White columns guide you when entering the Brown vs Board of Education exhibition. On the right are pews and a short video recapping the world-changing U.S. Supreme Court decision on May 17, 1954, 66 years ago this week. 

For 89 years, schools across the South were racially segregated and drastically different. Despite a court order stating “separate but equal” facilities were constitutional, inequity ran rampant in southern schools. The NAACP successfully argued that under the 14th Amendment’s equal protection clause, this system was detrimental to the success and psychology of Black youth. The success of Brown was the first legal win of the modern Civil Rights Movement and would pave the way for the successes to follow.

Left of the white marble entry is the story of what happened in southern classrooms. A touchscreen map of the United States shows school integration stories from 1835 to the late 1970s. Three desks line the wall, each housing artifacts from the post Brown twenty-five-year struggle to desegregate southern schools.

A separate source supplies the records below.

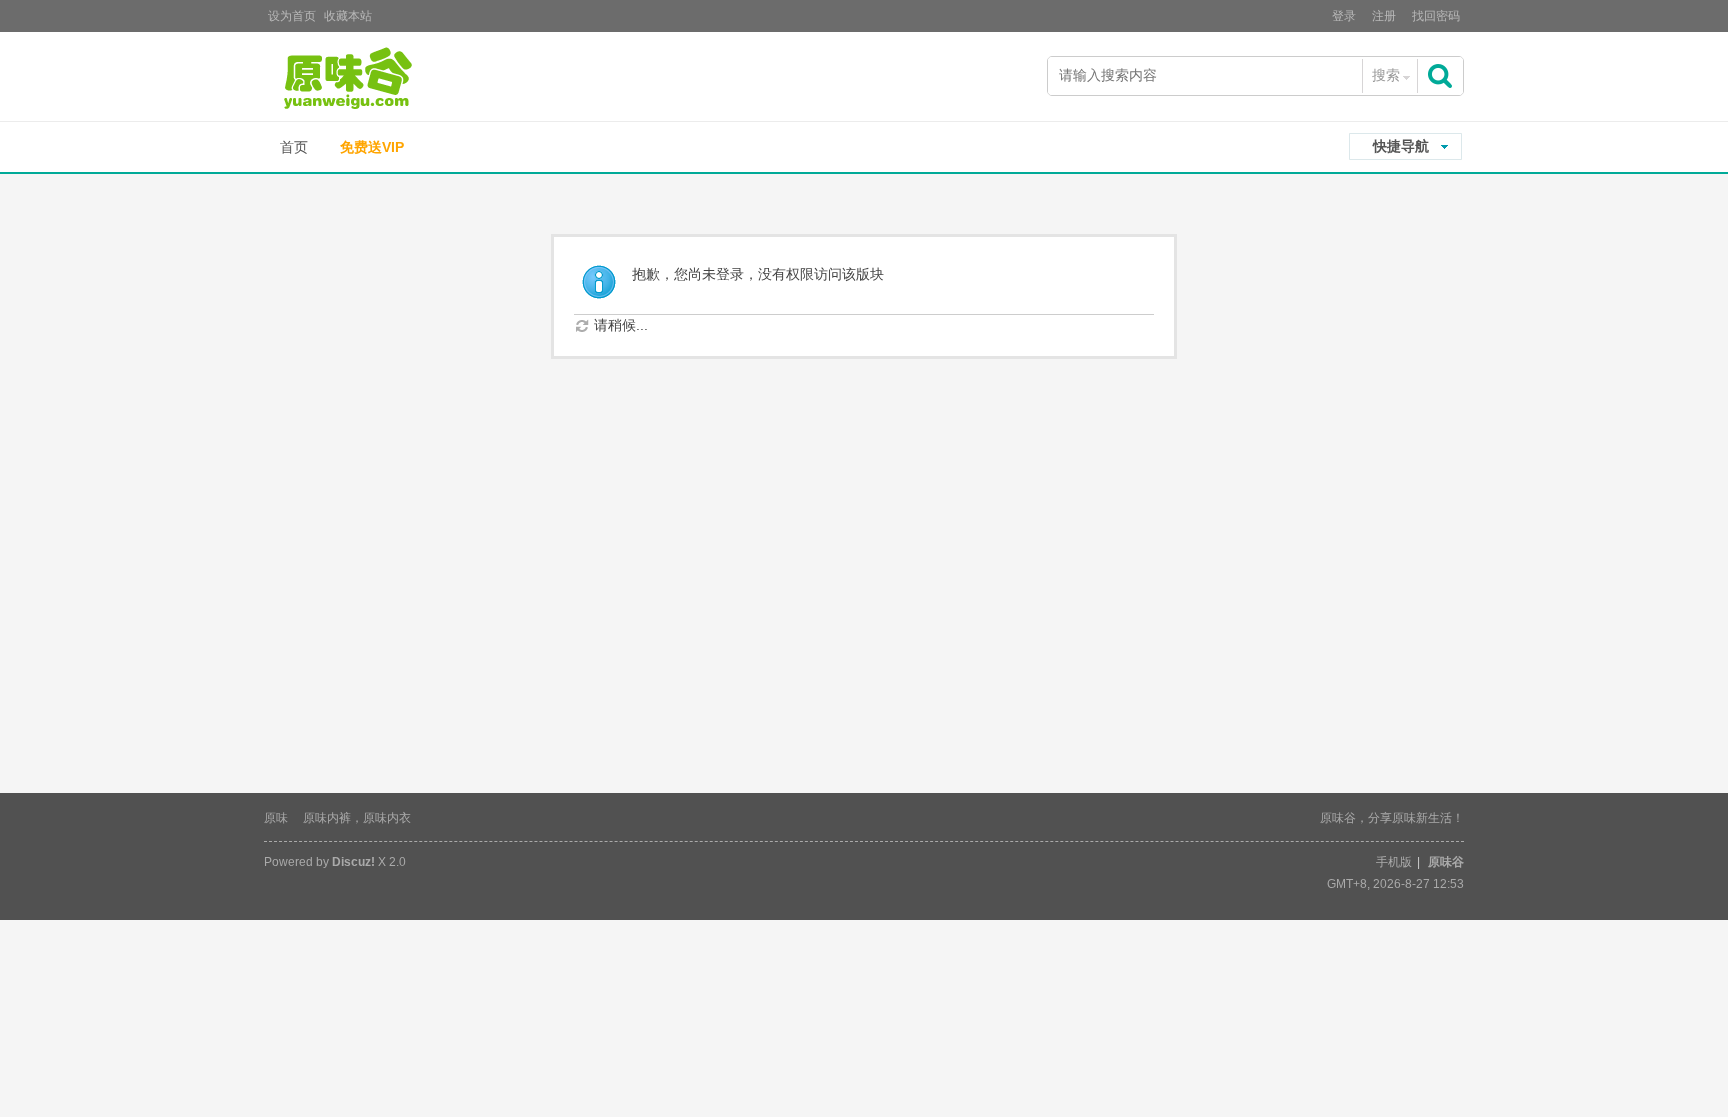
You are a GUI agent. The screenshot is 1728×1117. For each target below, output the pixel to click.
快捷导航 (1401, 146)
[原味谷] (399, 79)
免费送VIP (372, 147)
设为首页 (292, 16)
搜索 (1386, 75)
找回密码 (1436, 16)
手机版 (1394, 862)
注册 (1384, 16)
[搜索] (1442, 75)
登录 (1344, 16)
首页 (294, 147)
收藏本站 (348, 16)
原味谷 (1446, 862)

Three years after the Brown decision, nine African American teenagers braved white mobs to desegregate Central High School in Little Rock, Arkansas. You might be familiar with Melba Patillo Beals’ book, Warriors Don’t Cry, which chronicles her time at Central.

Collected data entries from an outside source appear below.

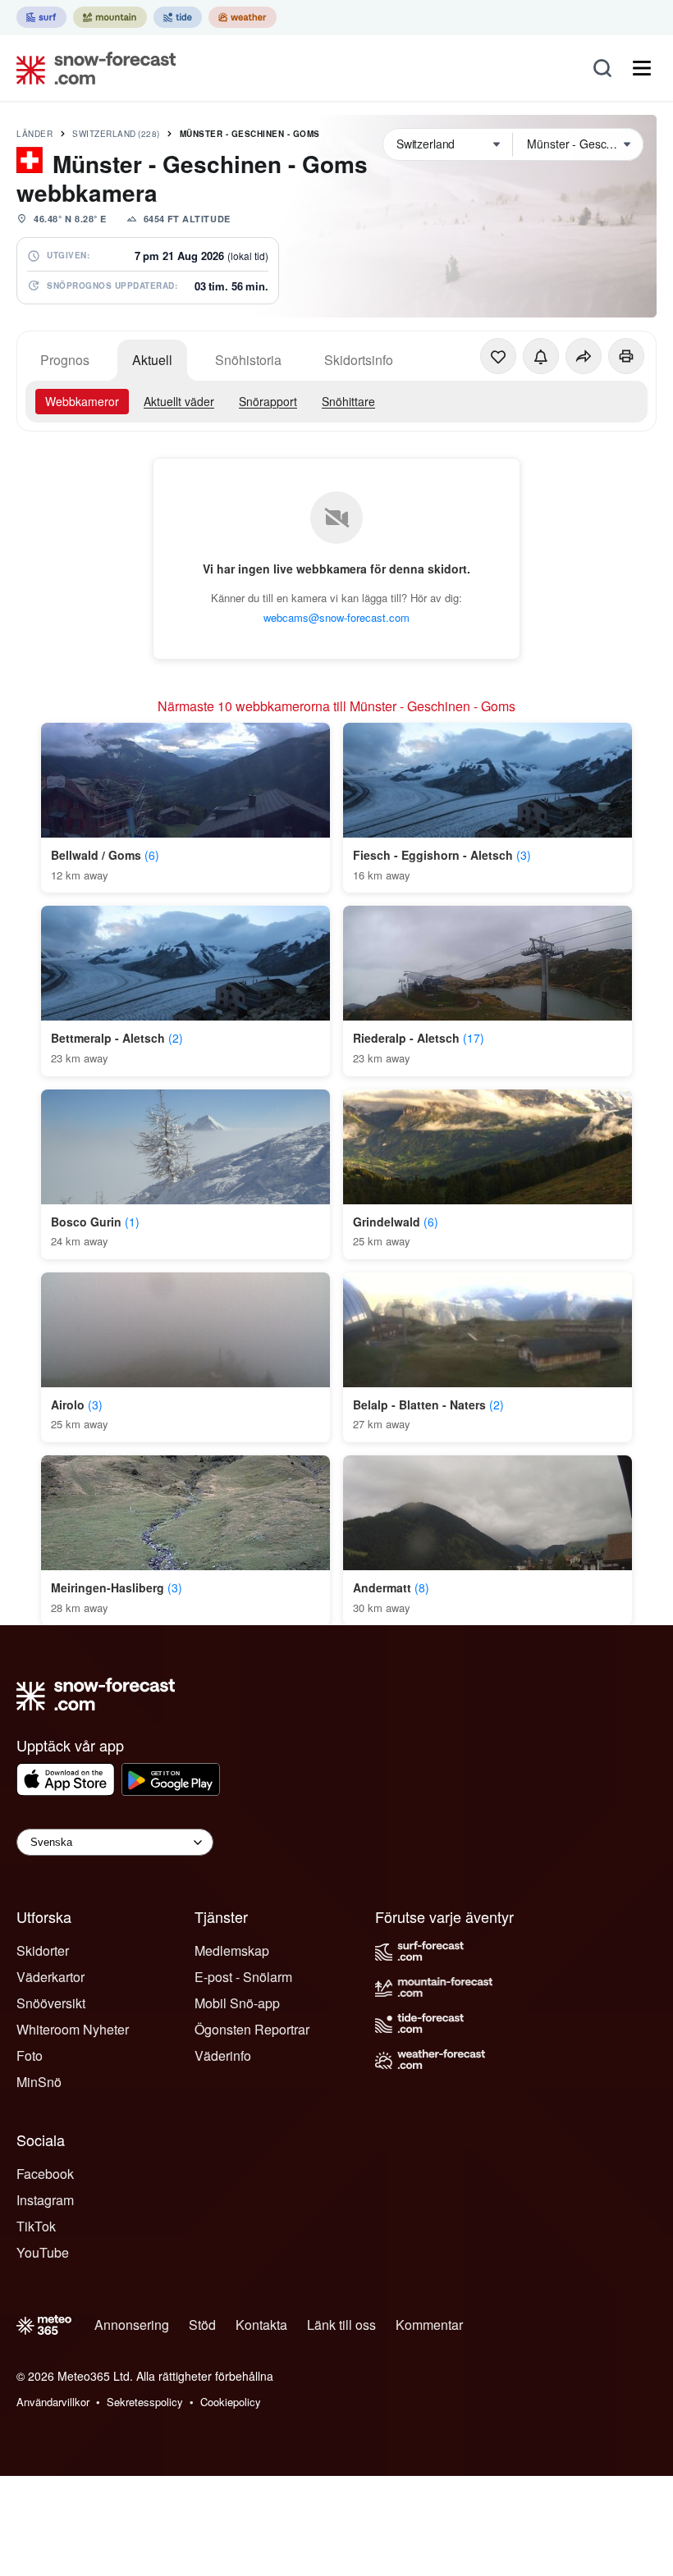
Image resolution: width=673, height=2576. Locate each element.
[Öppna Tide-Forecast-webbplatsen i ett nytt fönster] (177, 17)
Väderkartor (50, 1976)
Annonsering (131, 2324)
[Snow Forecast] (91, 68)
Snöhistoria (248, 359)
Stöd (202, 2324)
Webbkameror (82, 401)
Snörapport (268, 401)
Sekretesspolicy (145, 2401)
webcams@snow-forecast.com (336, 617)
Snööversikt (50, 2003)
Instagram (45, 2199)
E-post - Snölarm (243, 1976)
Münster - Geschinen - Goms (250, 133)
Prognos (64, 359)
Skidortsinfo (358, 359)
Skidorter (42, 1950)
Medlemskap (232, 1950)
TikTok (36, 2226)
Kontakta (261, 2324)
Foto (29, 2055)
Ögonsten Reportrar (252, 2029)
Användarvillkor (52, 2401)
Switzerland (116, 133)
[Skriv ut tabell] (626, 356)
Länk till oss (341, 2324)
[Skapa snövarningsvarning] (541, 356)
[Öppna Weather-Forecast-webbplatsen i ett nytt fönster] (242, 17)
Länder (34, 133)
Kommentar (429, 2324)
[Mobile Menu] (642, 68)
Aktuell (152, 359)
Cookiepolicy (230, 2401)
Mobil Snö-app (237, 2003)
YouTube (42, 2252)
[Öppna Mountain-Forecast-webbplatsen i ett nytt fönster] (110, 17)
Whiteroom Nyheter (72, 2029)
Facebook (45, 2173)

Central High School was one of the largest schools in Arkansas with approximately 2,000 white students enrolled. On September 4, a mob of over 1,000 angry white protestors and the Arkansas National Guard met the nine African American students. Governor Orval Faubus mobilized the Guard to prevent the students from entering the building. After several thwarted attempts and President Eisenhower’s intervention with the 101st Airborne, the students were attending classes by the end of September.

The students faced daily verbal and physical abuse by the white students. Beals recalls female students dropping burning paper on her in the restroom stall. Minnijean Brown, after responding to abuse in the school cafeteria, was suspended for the rest of the year.

In the desks along the exhibition wall is a letter written to another of the Little Rock Nine, Ernest Green. Green was the only senior to enroll at Central High School that fall. After surviving the year, he had more than earned the right to walk and receive his diploma. Graduation is a rite of passage for students all across the country and, particularly for the Green family, a moment of triumph and celebration. In the letter, “a worried senior” expressed their concern over “trouble that will most probably arise” if Green attended the graduation ceremony.

The student continued, saying the ceremony “will be a time that I and hundreds of others do not wish to have marred…” and that Green should let “unselfishness” guide his decision. Despite this letter implying Green did not deserve an unmarred ceremony like the other seniors, he attended. His family, accompanied by Dr. Martin Luther King, Jr., sat in the audience.

After graduation, Green earned a BA and an MA from Michigan State University and went on to a distinguished career in both the public and private sectors.

As seniors and graduates across the globe today mourn the preempting of their graduations, we reflect on the hard-fought battle for school integration and the sacrifices made by students like Ernest Green and the Little Rock Nine.